Yemen’s Human Trafficking Crisis
Amid the continued civil unrest and armed conflicts, the Republic of Yemen’s human trafficking crisis is continuously getting worse. The weakening of Yemeni government control over a significant portion of territory, following the 2011 uprising, has allowed human trafficking to thrive. Now, NGOs are reporting that vulnerable populations are at an increased risk of falling victim to the human trafficking network.
Yemen’s human trafficking crisis has not been properly addressed since 2006. According to the U.S. State Department’s annual Trafficking in Persons report, released in 2014, Yemen was demoted from a Tier 2 to a Tier 3 rating. Tier 2 recognizes that a nation does not comply with the Trafficking Victim’s Protection Act’s (TVPA) standards but is making efforts to achieve compliance.
Yemen’s current Tier 3 rating (since 2011) means that Yemen is not complying with the TVPA and that it has ceased making significant efforts to improve. That same year, the United Nations Refugee Agency reported over 103,000 new arrivals in Yemen, having been smuggled or trafficked to the country.

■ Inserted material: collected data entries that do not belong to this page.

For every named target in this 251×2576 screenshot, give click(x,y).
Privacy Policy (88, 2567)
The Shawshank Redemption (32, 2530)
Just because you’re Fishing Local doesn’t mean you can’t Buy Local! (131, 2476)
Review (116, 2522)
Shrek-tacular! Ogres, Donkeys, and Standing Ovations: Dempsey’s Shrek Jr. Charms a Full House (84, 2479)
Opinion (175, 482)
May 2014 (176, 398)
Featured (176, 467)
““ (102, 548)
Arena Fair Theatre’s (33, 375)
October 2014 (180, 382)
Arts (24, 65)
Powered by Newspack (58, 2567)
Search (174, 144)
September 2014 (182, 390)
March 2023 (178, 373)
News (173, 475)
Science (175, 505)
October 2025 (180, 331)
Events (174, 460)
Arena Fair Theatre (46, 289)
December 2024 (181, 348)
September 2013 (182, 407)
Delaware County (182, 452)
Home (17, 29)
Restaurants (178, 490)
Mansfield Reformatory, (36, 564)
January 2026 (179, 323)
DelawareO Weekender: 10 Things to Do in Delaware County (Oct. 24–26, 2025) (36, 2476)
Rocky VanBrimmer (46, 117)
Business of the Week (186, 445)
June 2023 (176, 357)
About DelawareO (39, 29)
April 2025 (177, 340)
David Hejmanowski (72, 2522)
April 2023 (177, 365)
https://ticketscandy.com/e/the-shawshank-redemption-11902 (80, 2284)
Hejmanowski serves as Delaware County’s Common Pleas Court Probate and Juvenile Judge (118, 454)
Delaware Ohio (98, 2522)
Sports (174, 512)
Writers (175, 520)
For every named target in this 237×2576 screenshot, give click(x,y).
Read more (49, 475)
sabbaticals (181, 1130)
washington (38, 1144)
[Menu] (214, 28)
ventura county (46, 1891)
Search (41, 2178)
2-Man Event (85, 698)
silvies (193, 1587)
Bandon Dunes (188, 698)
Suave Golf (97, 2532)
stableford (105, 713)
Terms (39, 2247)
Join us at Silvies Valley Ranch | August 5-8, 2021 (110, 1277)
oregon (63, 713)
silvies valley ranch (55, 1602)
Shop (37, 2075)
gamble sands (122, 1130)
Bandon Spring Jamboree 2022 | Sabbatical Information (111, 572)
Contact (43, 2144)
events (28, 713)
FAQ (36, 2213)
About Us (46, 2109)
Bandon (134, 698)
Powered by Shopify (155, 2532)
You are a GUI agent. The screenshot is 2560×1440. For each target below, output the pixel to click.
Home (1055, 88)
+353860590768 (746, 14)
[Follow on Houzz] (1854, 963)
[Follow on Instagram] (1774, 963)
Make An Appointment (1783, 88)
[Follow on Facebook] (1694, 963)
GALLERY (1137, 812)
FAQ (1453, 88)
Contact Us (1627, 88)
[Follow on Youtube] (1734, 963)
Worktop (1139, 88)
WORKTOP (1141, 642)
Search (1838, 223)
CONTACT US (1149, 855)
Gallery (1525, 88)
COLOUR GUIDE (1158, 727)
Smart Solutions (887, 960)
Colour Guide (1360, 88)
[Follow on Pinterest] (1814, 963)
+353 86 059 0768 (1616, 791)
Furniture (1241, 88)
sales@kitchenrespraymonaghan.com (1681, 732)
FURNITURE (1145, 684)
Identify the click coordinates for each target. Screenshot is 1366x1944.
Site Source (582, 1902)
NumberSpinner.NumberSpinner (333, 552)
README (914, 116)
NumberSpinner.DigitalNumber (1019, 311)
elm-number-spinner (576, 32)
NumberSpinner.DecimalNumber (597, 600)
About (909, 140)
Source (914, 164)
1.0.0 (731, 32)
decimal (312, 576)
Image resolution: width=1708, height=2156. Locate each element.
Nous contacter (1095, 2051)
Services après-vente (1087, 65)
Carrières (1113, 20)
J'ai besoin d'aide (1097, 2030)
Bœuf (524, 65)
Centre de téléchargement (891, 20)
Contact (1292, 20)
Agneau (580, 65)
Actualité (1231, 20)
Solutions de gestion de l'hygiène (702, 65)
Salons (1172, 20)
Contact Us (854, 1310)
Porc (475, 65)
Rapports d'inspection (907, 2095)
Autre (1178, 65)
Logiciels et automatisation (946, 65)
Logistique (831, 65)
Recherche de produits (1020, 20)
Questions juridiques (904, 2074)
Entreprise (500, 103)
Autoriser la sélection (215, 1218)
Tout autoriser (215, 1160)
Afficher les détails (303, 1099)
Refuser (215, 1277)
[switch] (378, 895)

As of 2017, Yemen’s human trafficking crisis has not changed for the better. Due to the tenuous political circumstances, the government faces serious obstacles in combatting trafficking. Yemen is dealing with substantial internal security threats, weak institutions, widespread corruption, economic dilapidation, limited territorial control and poor law enforcement capacities.
However, the greatest threat is the inherently increased risk for human trafficking due to the nation’s failure to implement and enforce any anti-trafficking laws. The lack of government control has also resulted in little oversight or activity in the courts. Without the government to prosecute, convictions and punishments are not being sought.
Allegedly, some officials willfully ignore the trafficking crimes in their regions. The most vulnerable to Yemen’s human trafficking crisis are migrant workers who attempt to flee poverty by finding work in the Gulf states and are unaware of the situation. As they travel to their destination, they are caught in large crowds, pushed overboard, and taken hostage by the smugglers.
Locals are also at risk. A common practice known as “sex tourism” (described as brief marriages between visitors and young Yemeni girls) has largely resulted due to raising poverty levels in rural areas.
The criminal networks do not stop at Yemen’s borders, but rather extend to Ethiopia, Djibouti and Saudi Arabia. As the smugglers continue to move victims internationally and Yemen further develops into a place of origin and transit, the chances that victims are recovered and returned to their families decreases.
By combatting poverty in Yemen, many of the workers who desperately search for opportunities and fall prey on fraudulent job offers would decline. However, until people can provide food and basic necessities for themselves, they may have no choice but to accept any work they can. Unfortunately, smugglers will exploit this. Thus, by combatting poverty, Yemen’s human trafficking crisis can be addressed, too.